*PROBLEM REQUIREMENTS*.
Please transcribe only the lines between the one containing "Task: Expand the Info dropdown menu" and the end of the records, both ends included, exactly as written; skip every picture.
----- TASK INPUTS -----
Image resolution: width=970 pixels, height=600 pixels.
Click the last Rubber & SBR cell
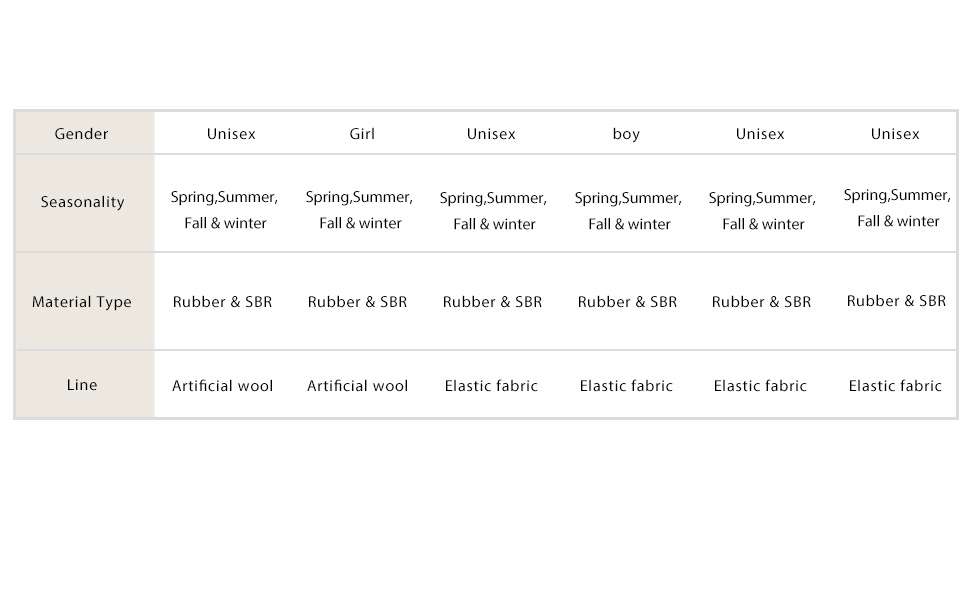coord(896,301)
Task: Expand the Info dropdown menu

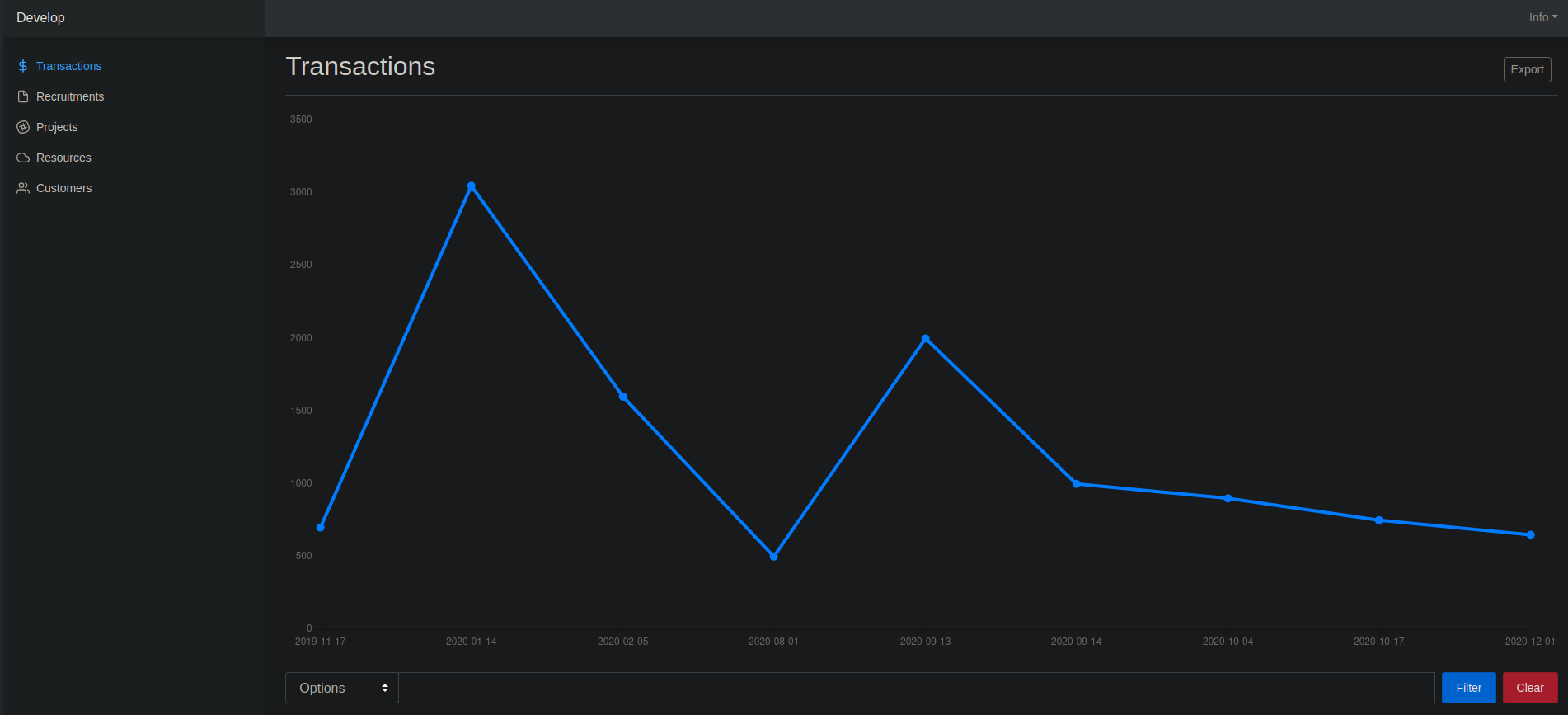Action: pos(1542,17)
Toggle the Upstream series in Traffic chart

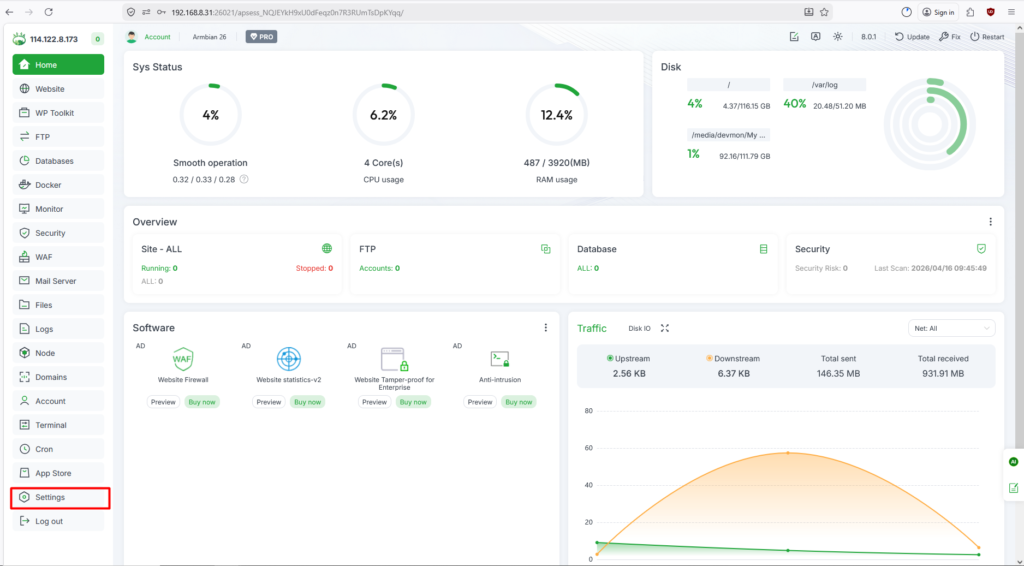click(627, 358)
-----
*EXERCISE ANSWER*.
Task: Expand the Info dropdown menu

Action: pos(1542,17)
Toggle the Upstream series in Traffic chart

click(627, 358)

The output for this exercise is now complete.